> **PROBLEM TO WORK ON**: Give every entry again, unchanged, and leave its images out.

Dataset records
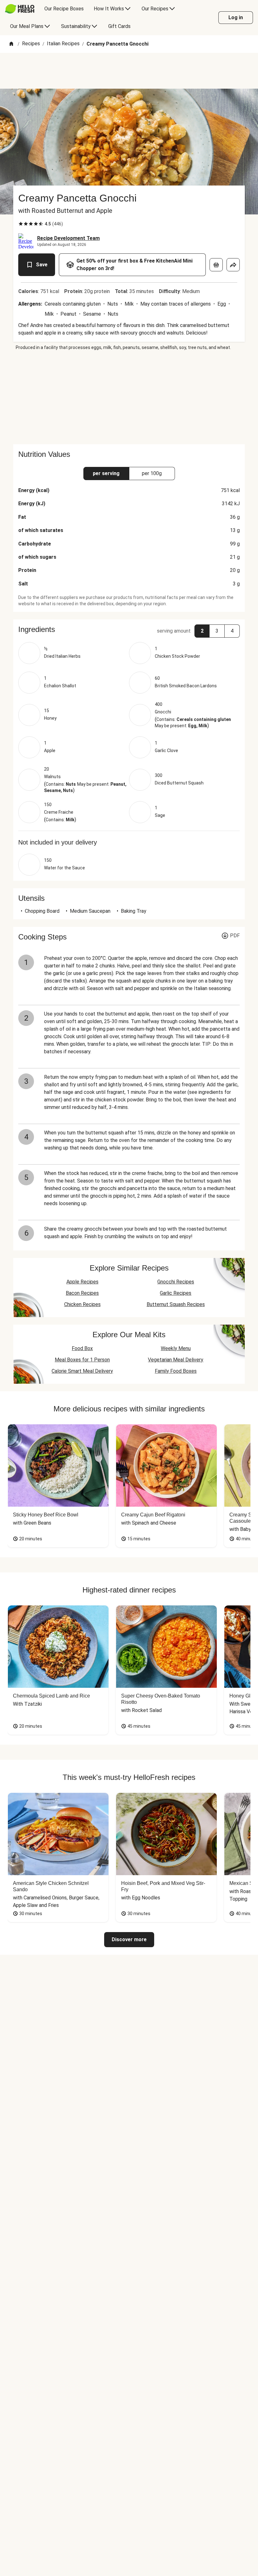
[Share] (233, 264)
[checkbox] (20, 223)
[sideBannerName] (129, 397)
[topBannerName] (129, 71)
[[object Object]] (216, 264)
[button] (129, 629)
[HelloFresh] (19, 9)
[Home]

> **RESPONSE AREA**:
[Share] (233, 264)
[checkbox] (20, 223)
[sideBannerName] (129, 397)
[topBannerName] (129, 71)
[[object Object]] (216, 264)
[button] (129, 629)
[HelloFresh] (19, 9)
[Home]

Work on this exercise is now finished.